Created in 1906 to preserve the history of the Ancestral Pueblo people (once referred to as the Anasazi people), Mesa Verde National Park includes 4500 archaeological sites 600 of which are cliff dwellings. While the park’s landscape provides a beautiful backdrop for cities like Cortez and Dolores, what may be discovered inside the park is dumb-founding.
We visited Mesa Verde National Park in June 2020. The park was open to visitors, but some sections of the park were closed due to the COVID-19 pandemic. Here are our suggestions for:
The Top 5 Things to Do When Visiting Mesa Verde National Park
1. Drive Chapin Mesa road (open all year) — this 21-mile road takes you from the park’s entrance to the southern-most spot in the park. You’ll find several places to stop and look out at the natural beauty around you.
2. Explore the stops along the Mesa Top Loop (open daily from 8 a.m. – sunset) – This self-guided, six-mile loop leads you through time beginning with an archeological site dating to around 550 AD and progressing to the more recent cliff dwellings dating to around 1250 AD. Download the audio tour and listen in your car or on your phone as you explore this area. Be sure to stop at the scenic overlooks as well to view the cliff dwellings.
3. Drive the Cliff Palace Loop – while you can see the Cliff Palace from overlooks along the Mesa Top Loop, it’s worth driving this six-mile loop to get a feeling for the land’s topography.

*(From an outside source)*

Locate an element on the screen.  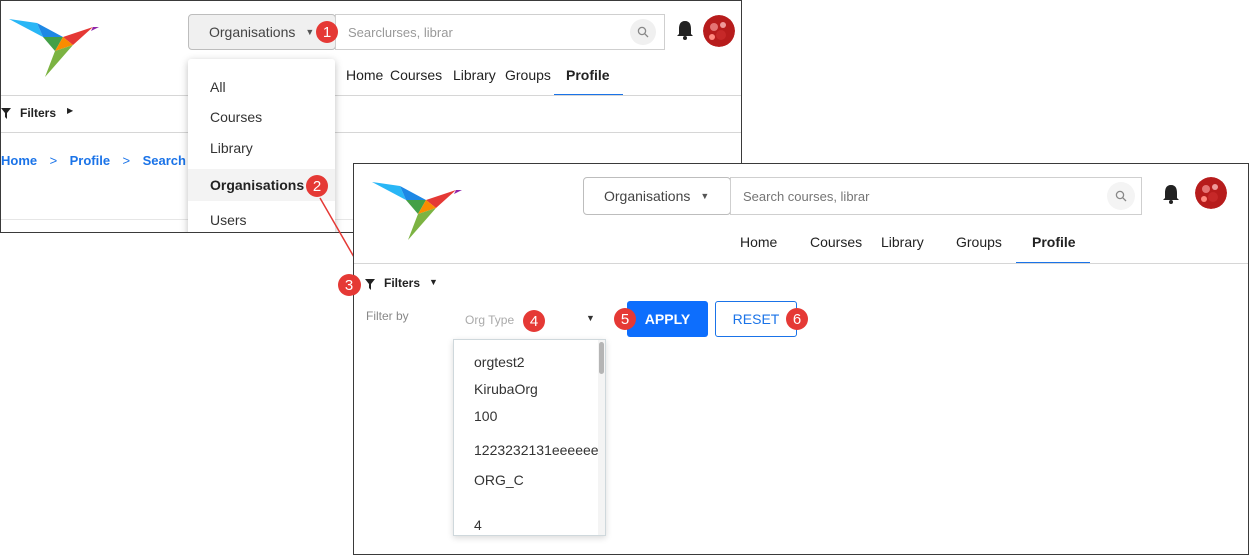
dropdown-item-library: Library is located at coordinates (262, 148).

4. Drive Wetherill Mesa Road (open May – September weather permitting) – NPS website currently shows this side of the park is closed. Be sure to check in advance and to take note of the time as this road to this side of the park closed quite early on the day we visited. This twelve-mile road stretches along the west side of the park and offers several other scenic overlooks. It ends at the Long House Loop.
5. Plan a return visit – to see Balcony House, Cliff Palace, and Long House up close in a ranger-guided tour. Unfortunately, there are currently no ranger-guided tours available. But viewing the cliff dwellings from a distance has us thinking about when we will return to get to see them up close. And while it is a bummer that you can’t visit these parts of the park currently, there is still plenty to see making a park well worth your time!
Bonus: if time allows and you like to hike, there are several hiking trails open despite the pandemic. For more information about these hiking trails, visit the NPS website, or click HERE.
Perhaps more than any other place we’ve been in our journey to date, Mesa Verde National Park has my imagination running wild. What was life like for the people who lived there? How did they come to construct multistory buildings? What happened or changed that made them abandon the cliff dwellings and the life they had established? What went through the minds of the ranchers who first reported finding these cliff dwellings in the 1880s? It’s certainly a place that encourages imagination. And I look forward to going back someday.